■ **PETUNJUK**
Dalam uraian tentang Yesaya 53:1, apa makna ungkapan "tangan Yahweh" dalam konteks ayat itu?

■ **KUTIPAN**
.....
Mari kita lihat isi Yesaya 53:1

Siapakah yang percaya kepada berita yang kami dengar, dan kepada siapakah tangan kekuasaan YAHWEH dinyatakan?

Di ayat ini ada satu pertanyaan yang terkait dengan “tangan Yahweh.” Kepada siapakah tangan Yahweh dinyatakan? Ungkapan ‘tangan Yahweh’ memiliki makna kuasa Yahweh untuk mewujudkan keselamatan-Nya dalam konteks ini. Jawabannya terletak di ayat 2 dan 3.

2 Sebagai taruk ia tumbuh di hadapan TUHAN dan sebagai tunas dari tanah kering. Ia tidak tampan dan semaraknyapun tidak ada sehingga kita memandang dia, dan rupapun tidak, sehingga kita menginginkannya. 
3 Ia dihina dan dihindari orang, seorang yang penuh kesengsaraan dan yang biasa menderita kesakitan; ia sangat dihina, sehingga orang menutup mukanya terhadap dia dan bagi kitapun dia tidak masuk hitungan.

Ini adalah jawaban yang indah. Hamba ini adalah tangan kekuasaan Yahweh. Dia adalah orang yang olehnya Yahweh akan mewujudkan rencana keselamatan-Nya. Namun, perhatikan uraiannya mengenai orang ini. Dia bukan orang penting dan tidak punya daya tarik. Kemudian ayat 3 menyatakan, “ia sangat dihina … dan bagi kitapun dia tidak masuk hitungan.” Ada banyak spekulasi terkait dengan rujukan dari kata ‘kita’. Sebagian orang berkata, “Kata kita ini mengacu pada umat Israel” ; sebagian yang lain mengatakan kata itu mengacu pada bangsa-bangsa asing. Hal ini sebenarnya tidak penting. Bagi Paulus, keselamatan itu berlaku bagi oang Yahudi dan bangsa asing. Dapat anda lihat di sini bahwa sosok hamba tersebut tampaknya tidak memiliki kharisma. Tak ada daya tarik dalam dirinya. Mari kita lihat Yesaya 52:14

Seperti banyak orang akan tertegun melihat dia begitu buruk rupanya, bukan seperti manusia lagi, dan tampaknya bukan seperti anak manusia lagi.
.....
■ **DATA YANG DITAMPILKAN**
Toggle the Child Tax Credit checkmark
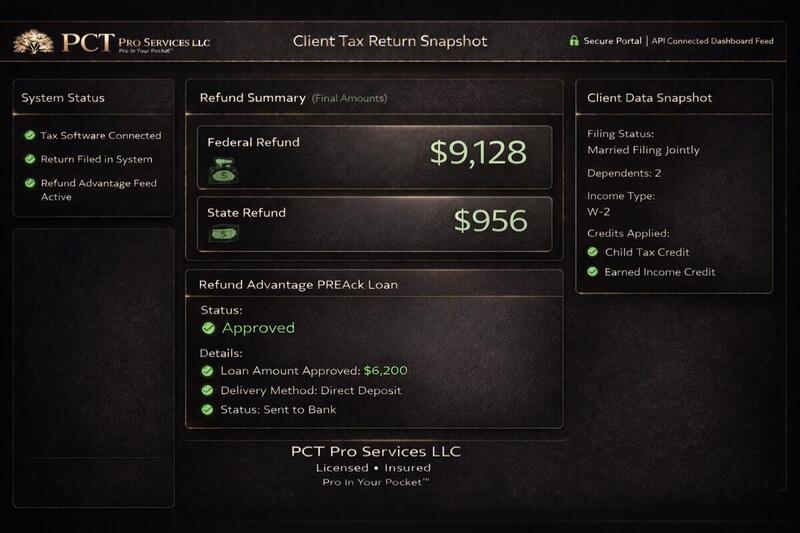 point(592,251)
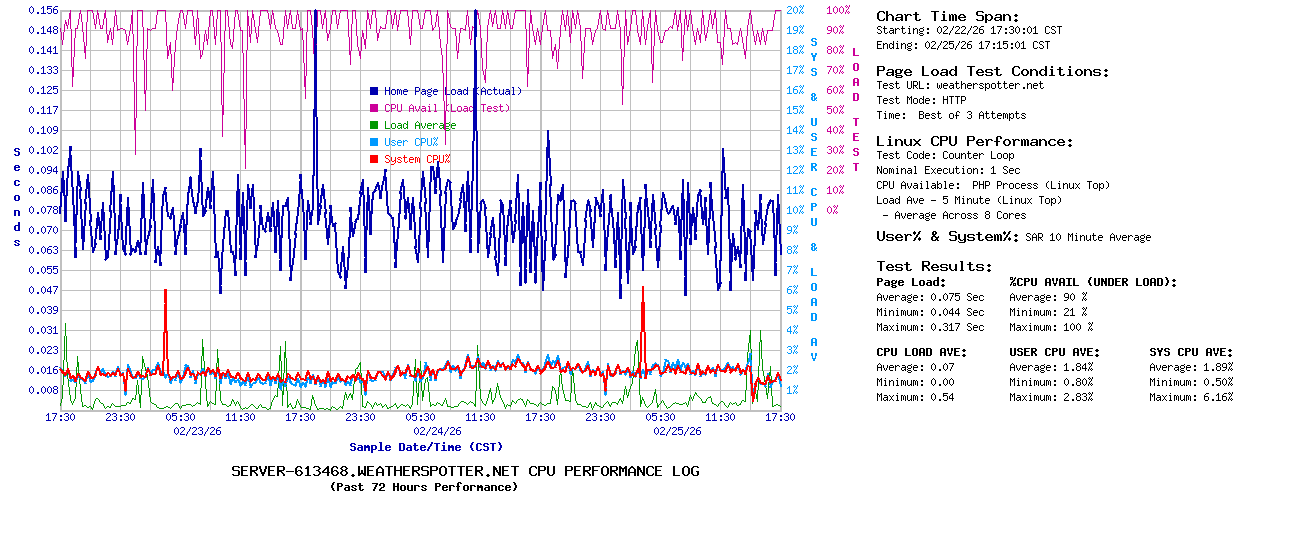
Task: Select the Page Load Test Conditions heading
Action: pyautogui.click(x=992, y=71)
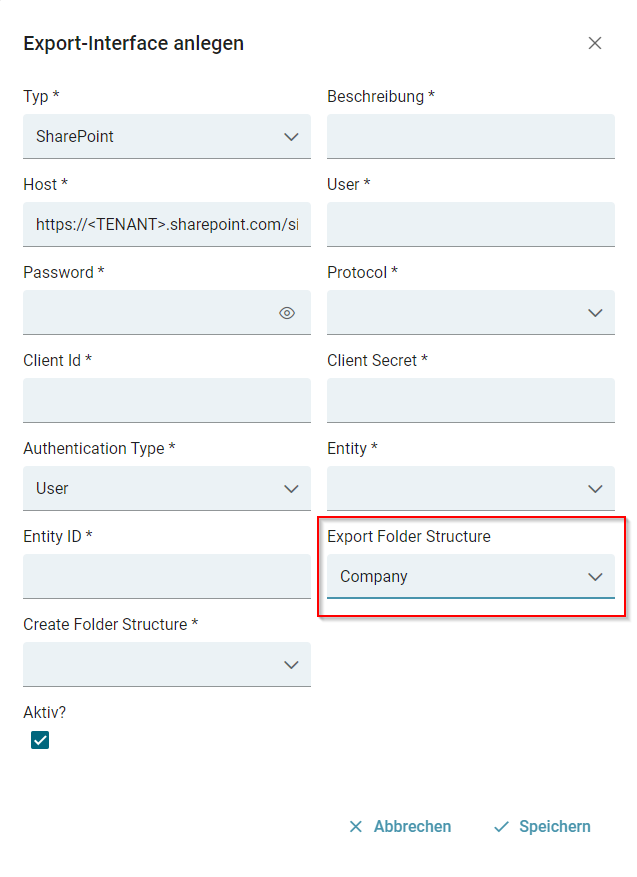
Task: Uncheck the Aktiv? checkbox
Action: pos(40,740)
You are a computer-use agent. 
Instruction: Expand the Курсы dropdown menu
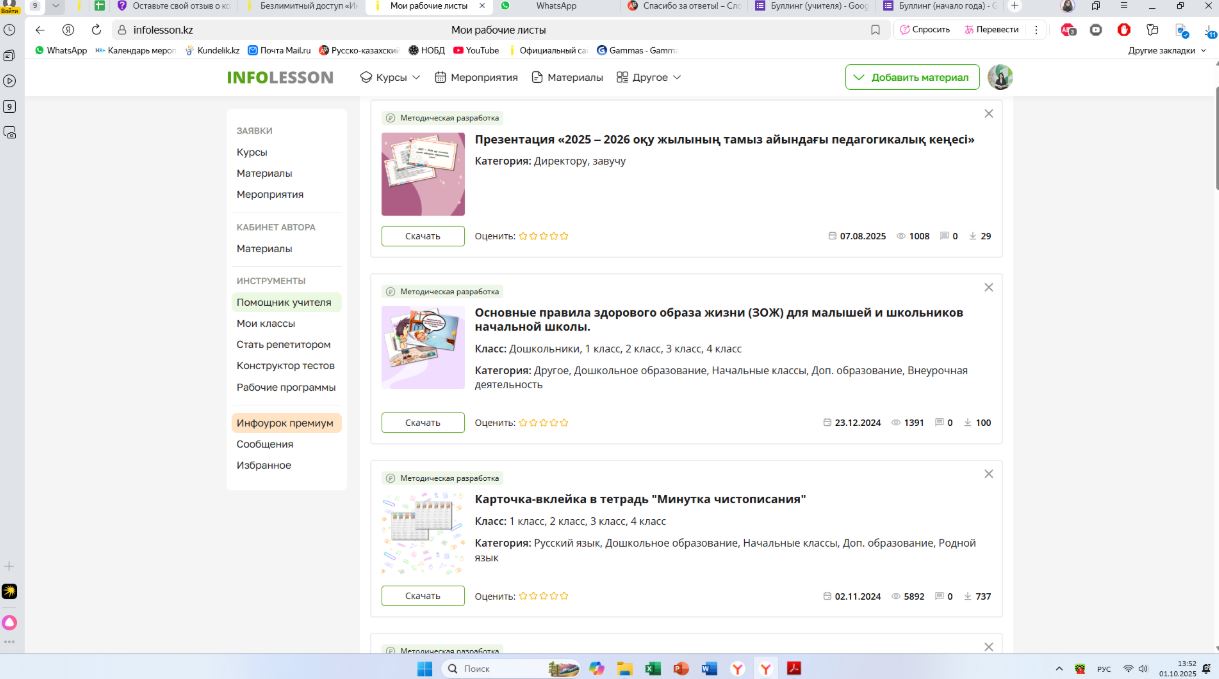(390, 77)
.....
■ **JAWABAN BERIKUT**
Kuasa Yahweh untuk mewujudkan keselamatan-Nya.